Generate a quality report comparing real and synthetic data
Source:R/quality_report.R
quality_report.RdAggregates metrics into the two-property hierarchy used by SDMetrics:
Details
Column Shapes — per-column marginal fidelity: KS similarity for numerical columns and TVD similarity for categorical columns.
Column Pair Trends — pairwise dependence: correlation similarity for numerical pairs and contingency similarity for categorical pairs.
The overall score is the mean of the two property scores, so a table with many categorical columns and few numerical ones is not weighted by raw column counts. ML efficacy, when requested, is reported separately and does not enter the overall score (matching SDMetrics).
Examples
# \donttest{
meta <- metadata(adult_income) |>
set_column_type("age", "numerical") |>
set_column_type("occupation", "categorical")
syn <- gaussian_copula_synthesizer(meta) |> fit(adult_income)
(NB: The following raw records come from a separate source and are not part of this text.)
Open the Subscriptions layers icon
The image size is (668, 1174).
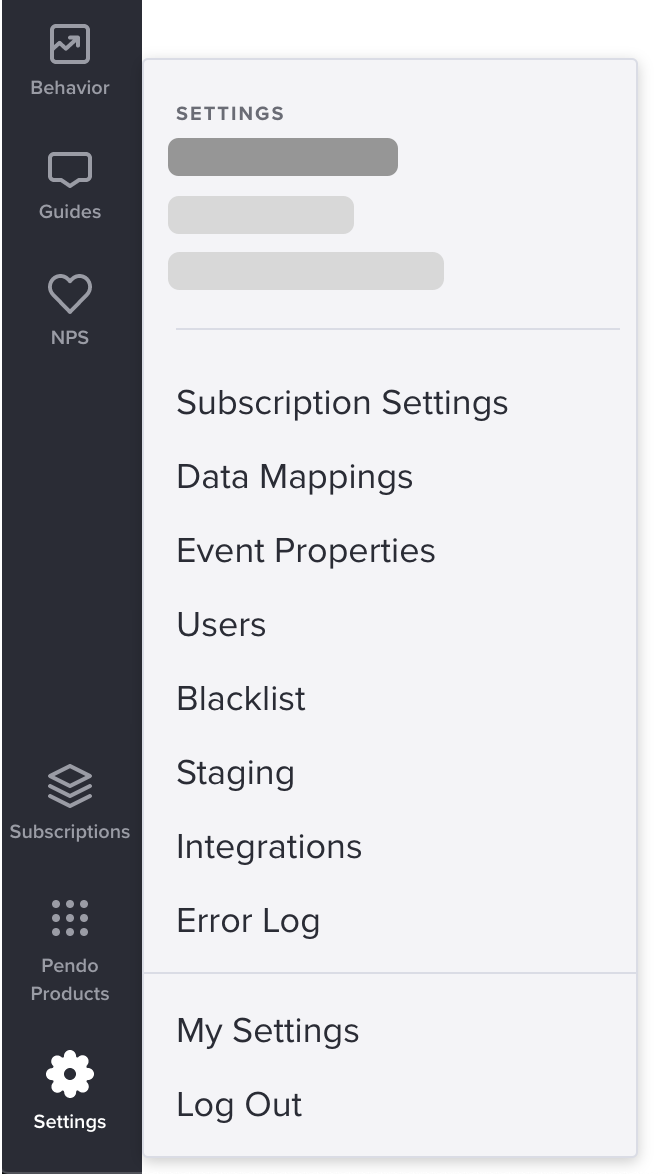coord(70,786)
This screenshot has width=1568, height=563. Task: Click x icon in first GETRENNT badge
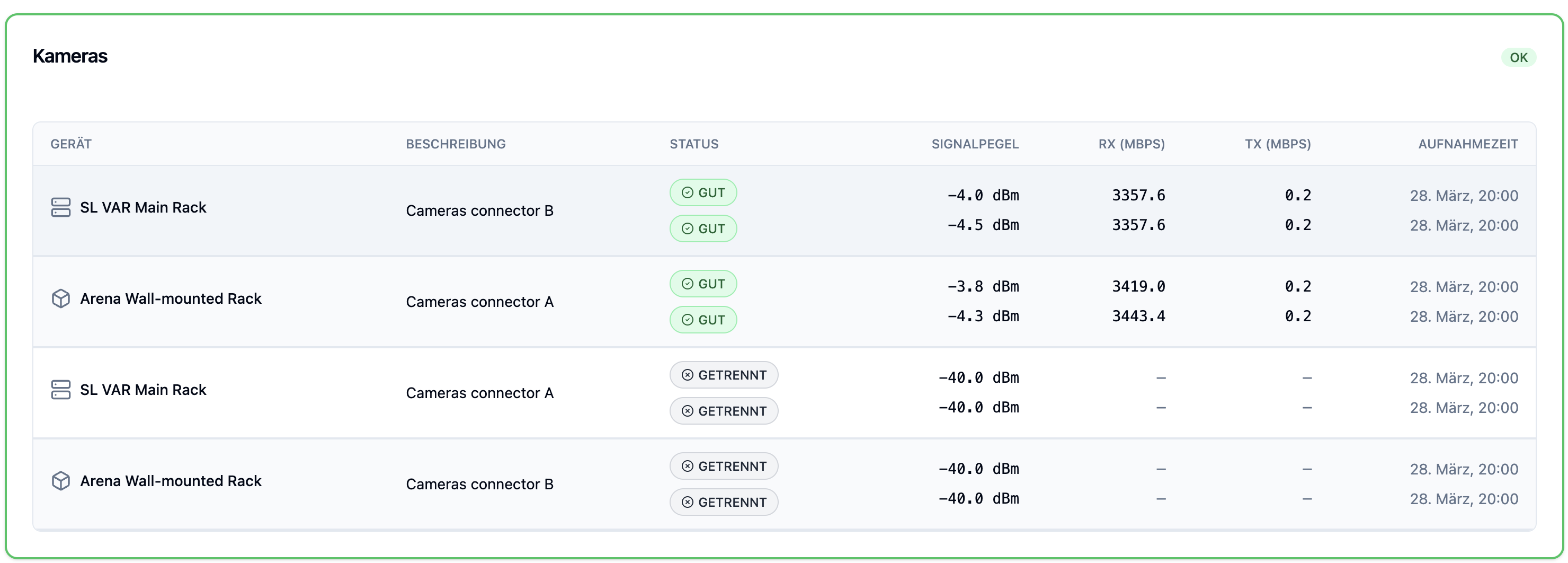(x=687, y=375)
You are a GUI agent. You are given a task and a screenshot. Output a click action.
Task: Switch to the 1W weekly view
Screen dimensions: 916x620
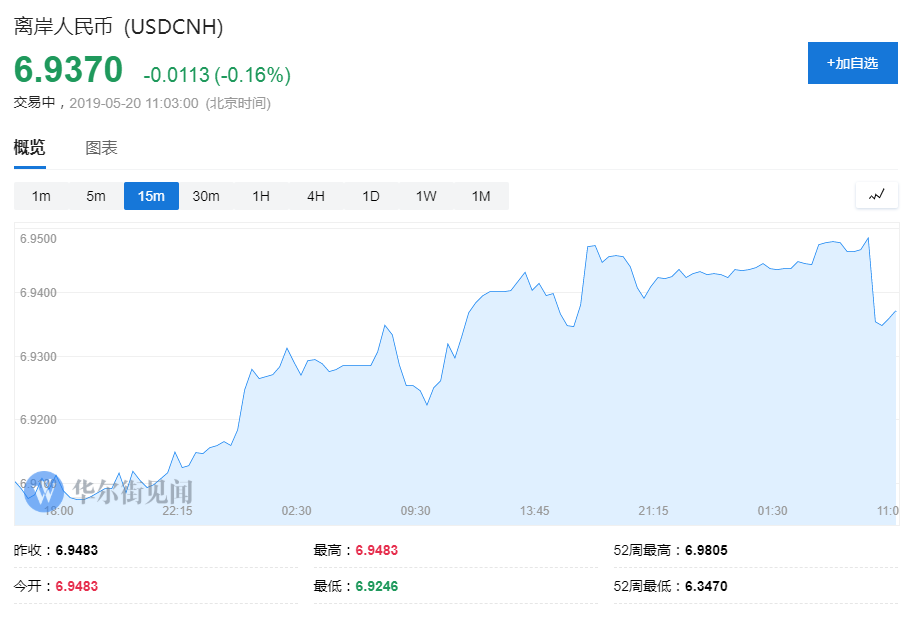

synth <- sample(syn, n = 500)
qr <- quality_report(adult_income, synth, meta)
print(qr)
#> == rsdv Quality Report ==
#>
#> Column Similarity (KS, numerical):
#> id 0.942
#> age 0.958
#> fnlwgt 0.944
#> education_num 0.768
#> capital_gain 0.498
#> capital_loss 0.456
#> hours_per_week 0.748
#>
#> Column Similarity (TVD, categorical):
#> workclass 0.978
#> education 0.928
#> marital_status 0.982
#> occupation 0.938
#> relationship 0.964
#> race 0.976
#> sex 0.952
#> native_country 0.973
#> income 0.978
#>
#> Property scores:
#> Column Shapes 0.874
#> Column Pair Trends 0.901
#> (correlation 0.973, contingency 0.859)
#>
#> Overall Score: 0.887
# }